──────── Material provided ────────
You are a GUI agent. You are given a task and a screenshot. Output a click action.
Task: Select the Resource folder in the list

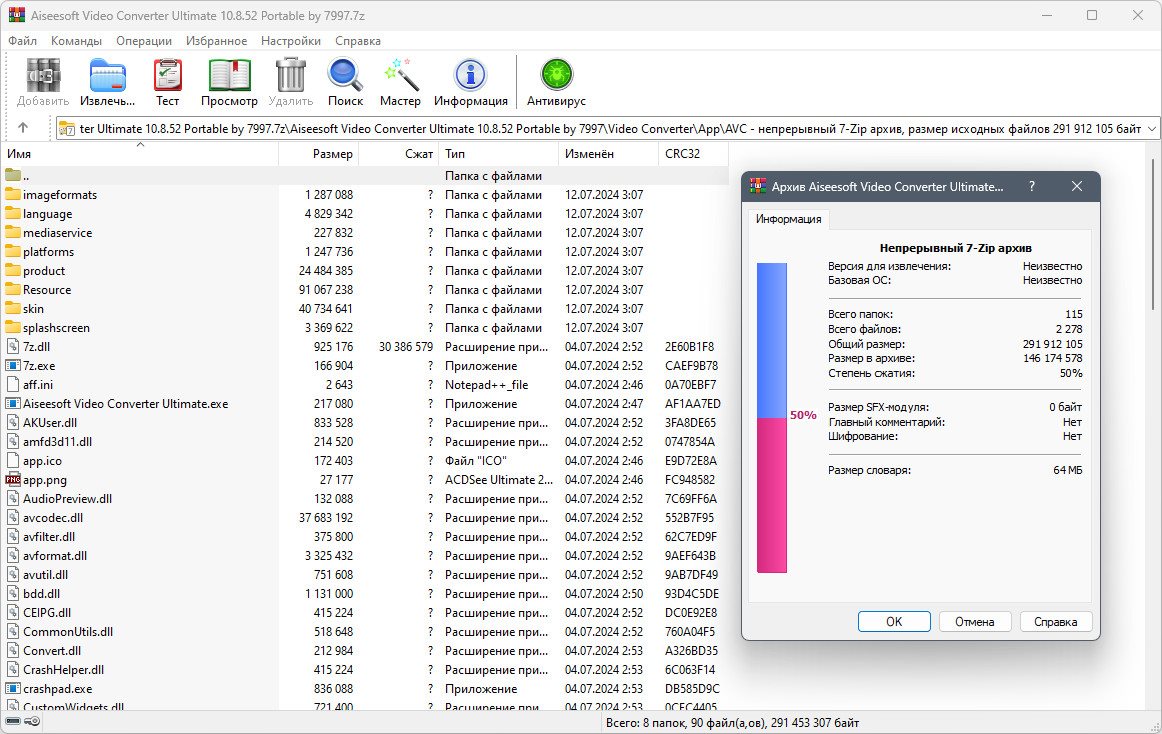point(47,290)
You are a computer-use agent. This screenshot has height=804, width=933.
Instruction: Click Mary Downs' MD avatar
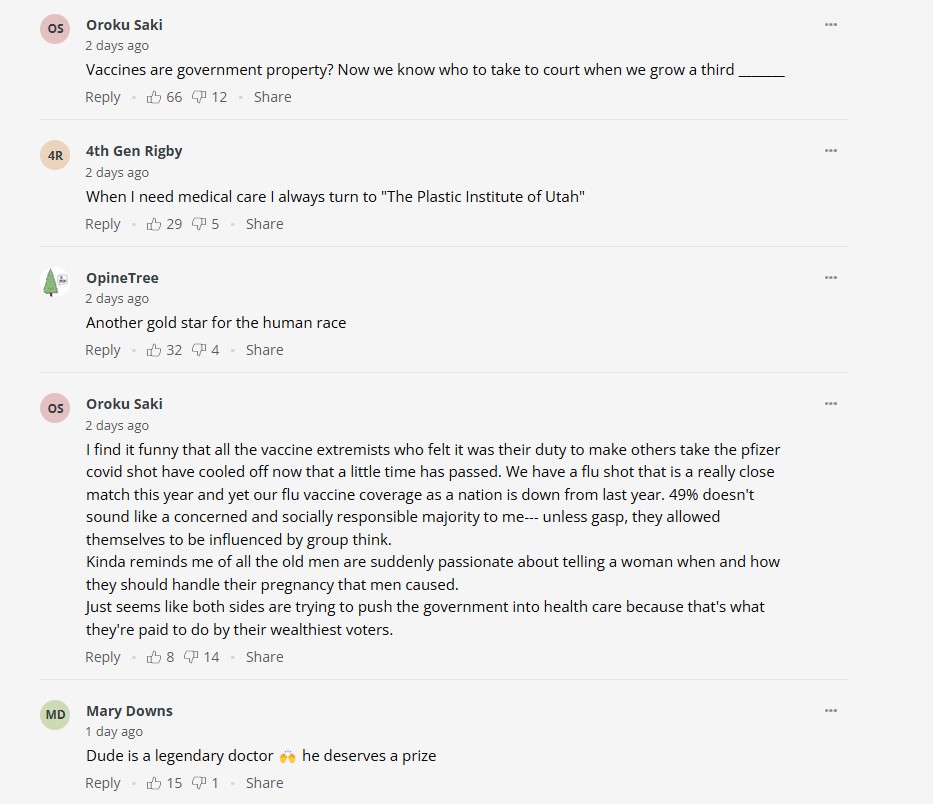56,715
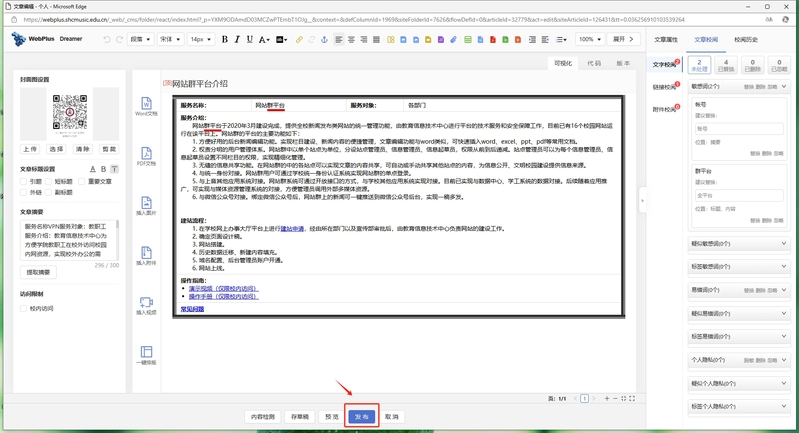
Task: Switch to the 校阅历史 tab
Action: coord(745,39)
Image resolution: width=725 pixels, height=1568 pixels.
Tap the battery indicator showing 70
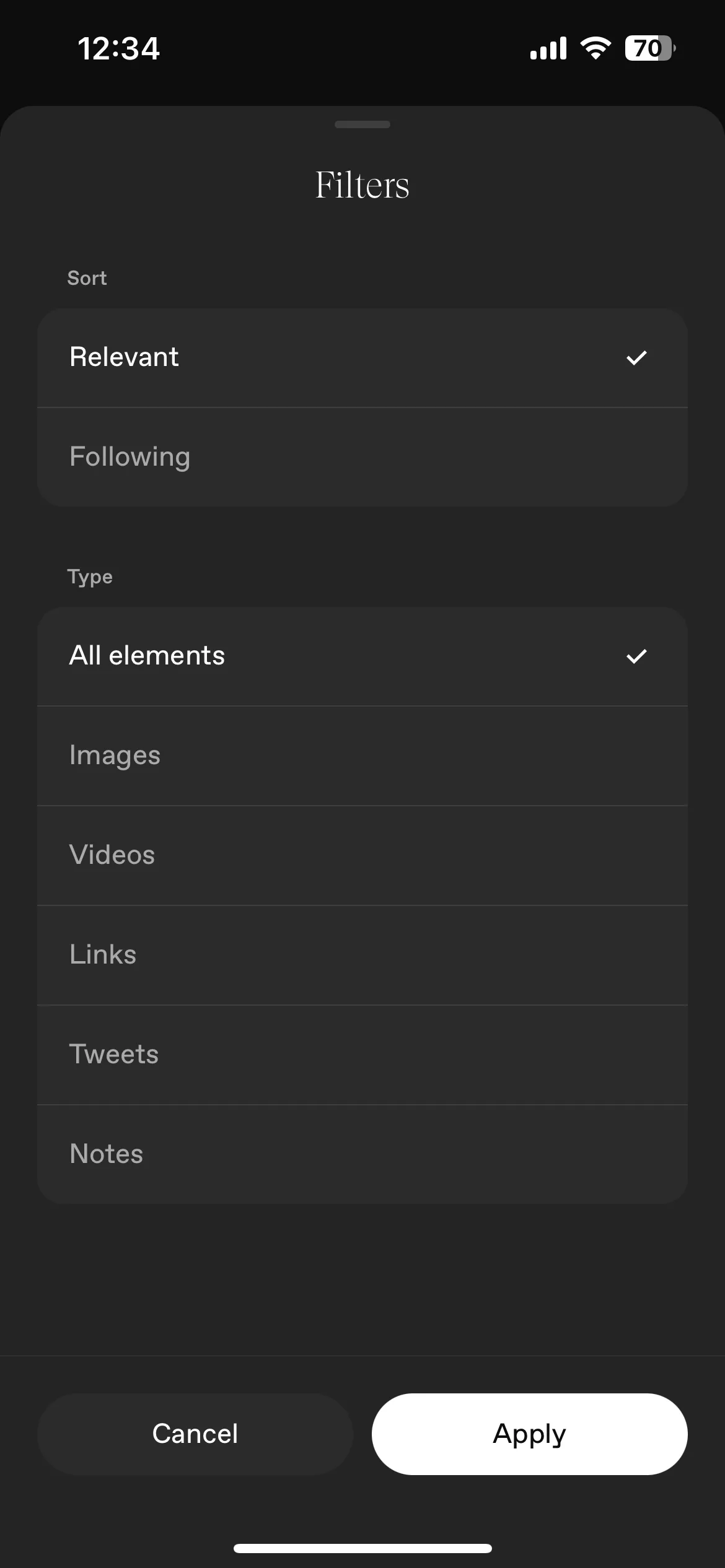pyautogui.click(x=650, y=48)
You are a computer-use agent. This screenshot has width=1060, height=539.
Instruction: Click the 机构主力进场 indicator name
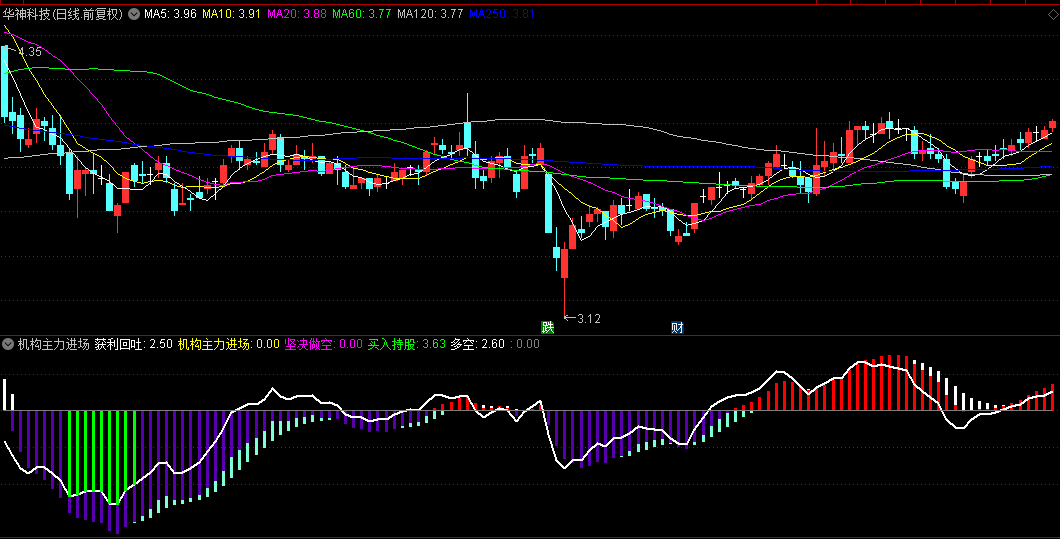52,344
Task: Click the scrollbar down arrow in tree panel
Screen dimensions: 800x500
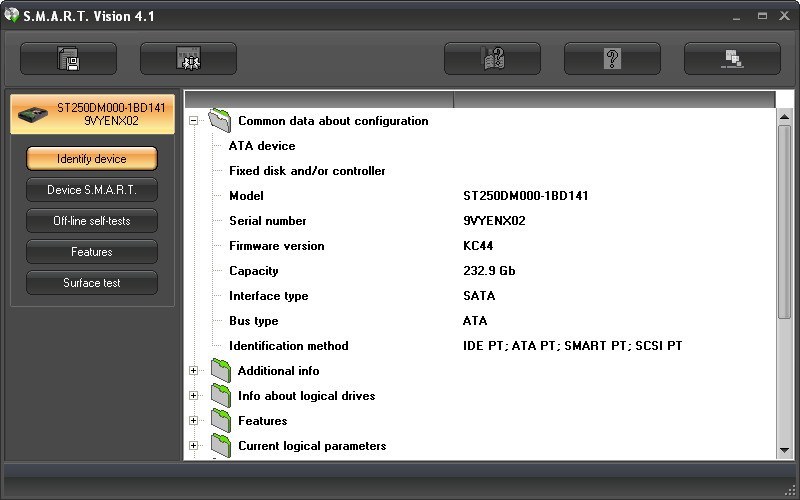Action: [x=784, y=451]
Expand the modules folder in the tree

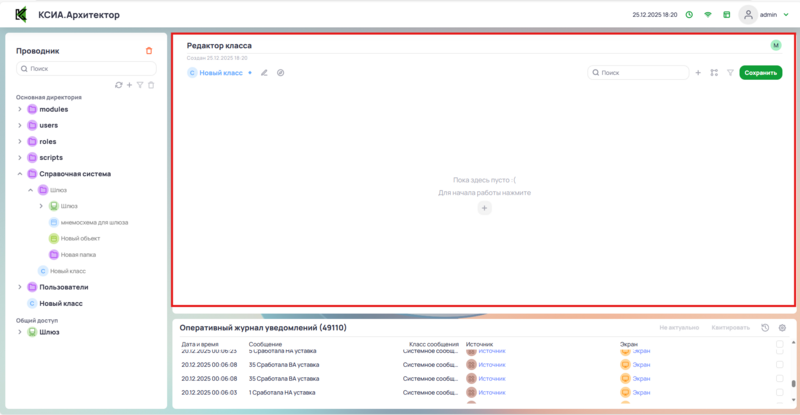click(x=19, y=109)
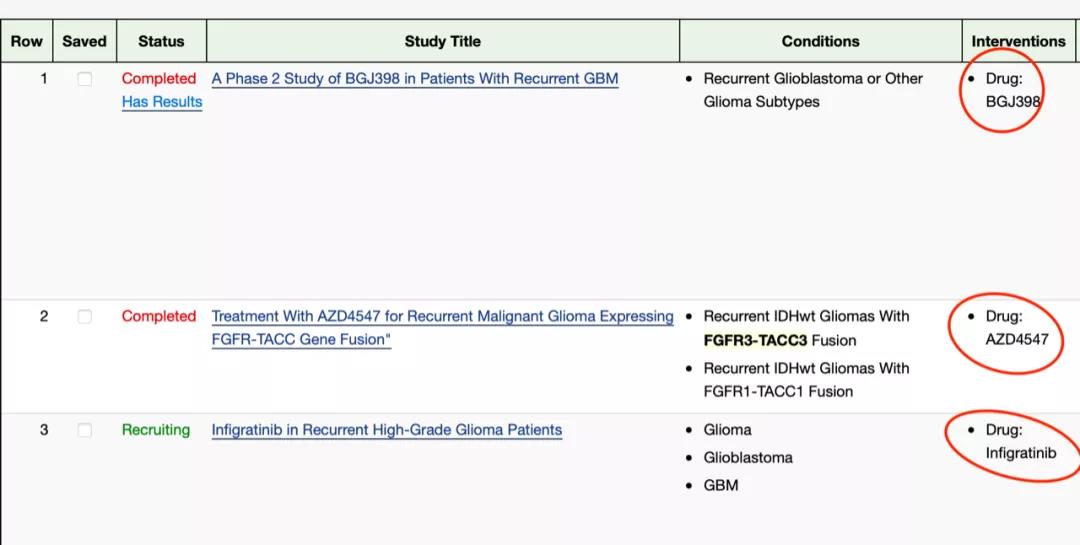Click the Recurrent Glioblastoma condition in row 1
1080x545 pixels.
813,90
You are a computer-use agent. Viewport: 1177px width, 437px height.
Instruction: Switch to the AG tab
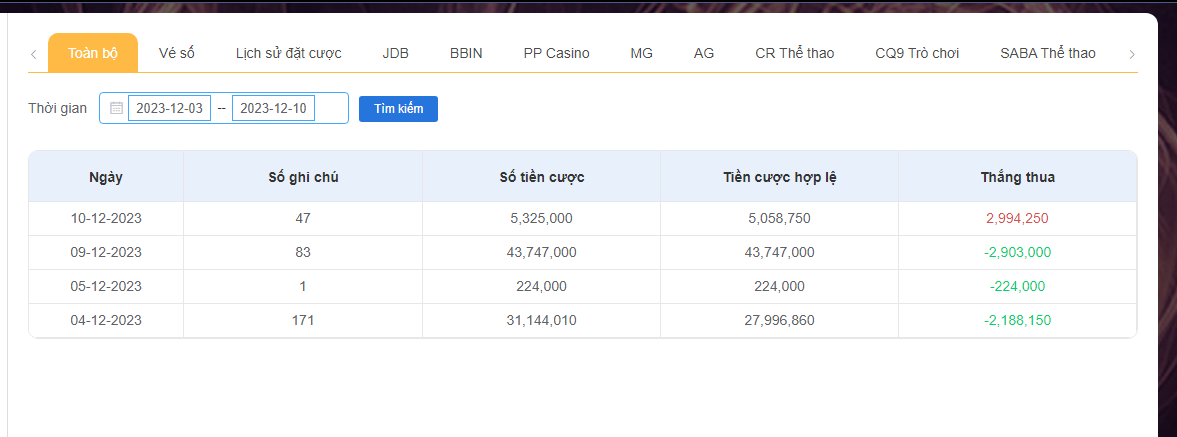704,53
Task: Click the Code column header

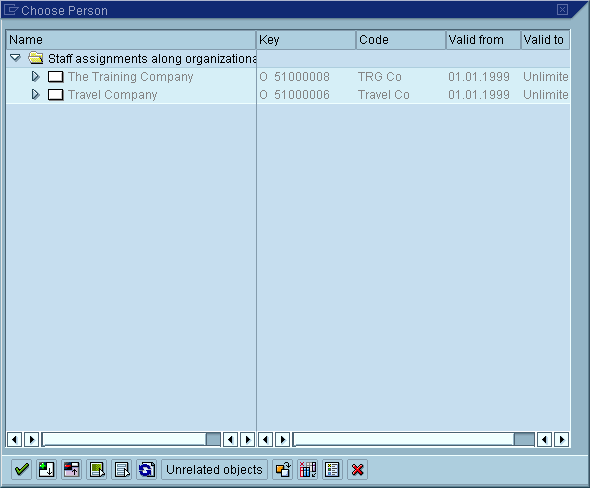Action: [x=401, y=40]
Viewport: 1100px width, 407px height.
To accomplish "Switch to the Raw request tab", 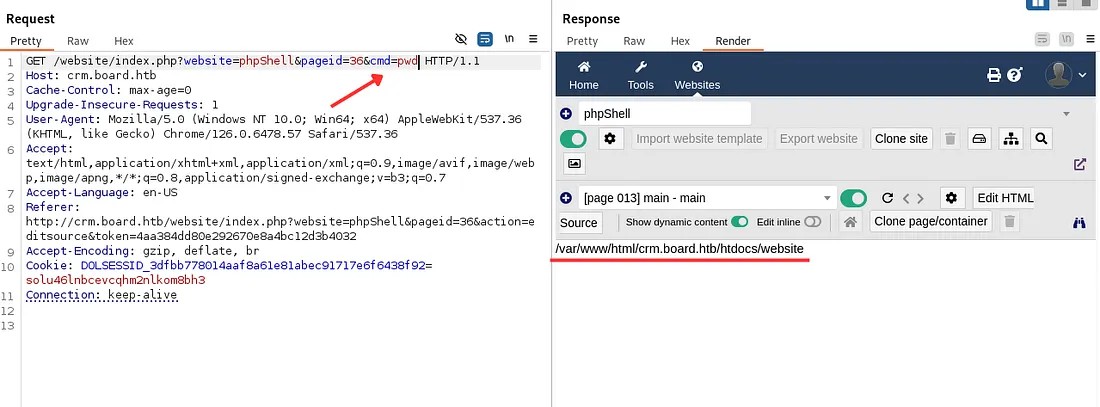I will point(78,41).
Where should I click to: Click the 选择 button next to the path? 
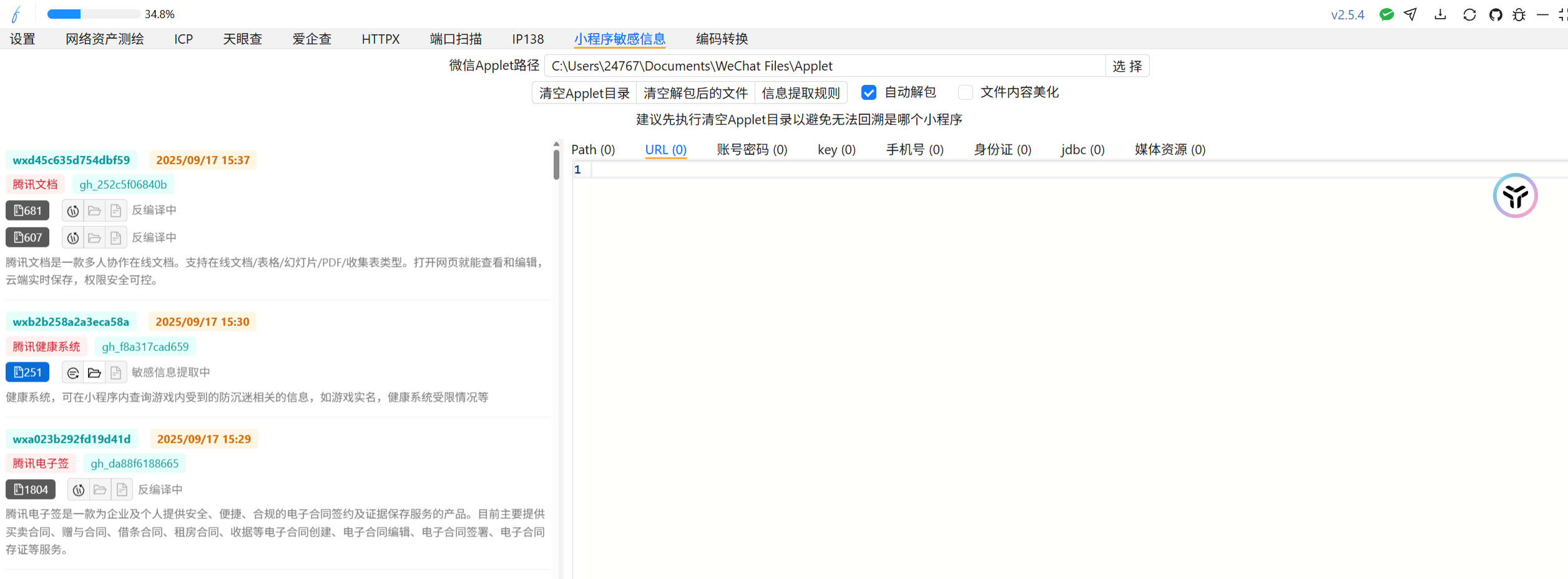coord(1127,66)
────────
* [Task details] All lines of the data that hold "This" need to be copied.

* [Exercise solution]
You are a computer-use agent. This screenshot has height=804, width=933.
You are a computer-use agent. This screenshot has width=1060, height=539.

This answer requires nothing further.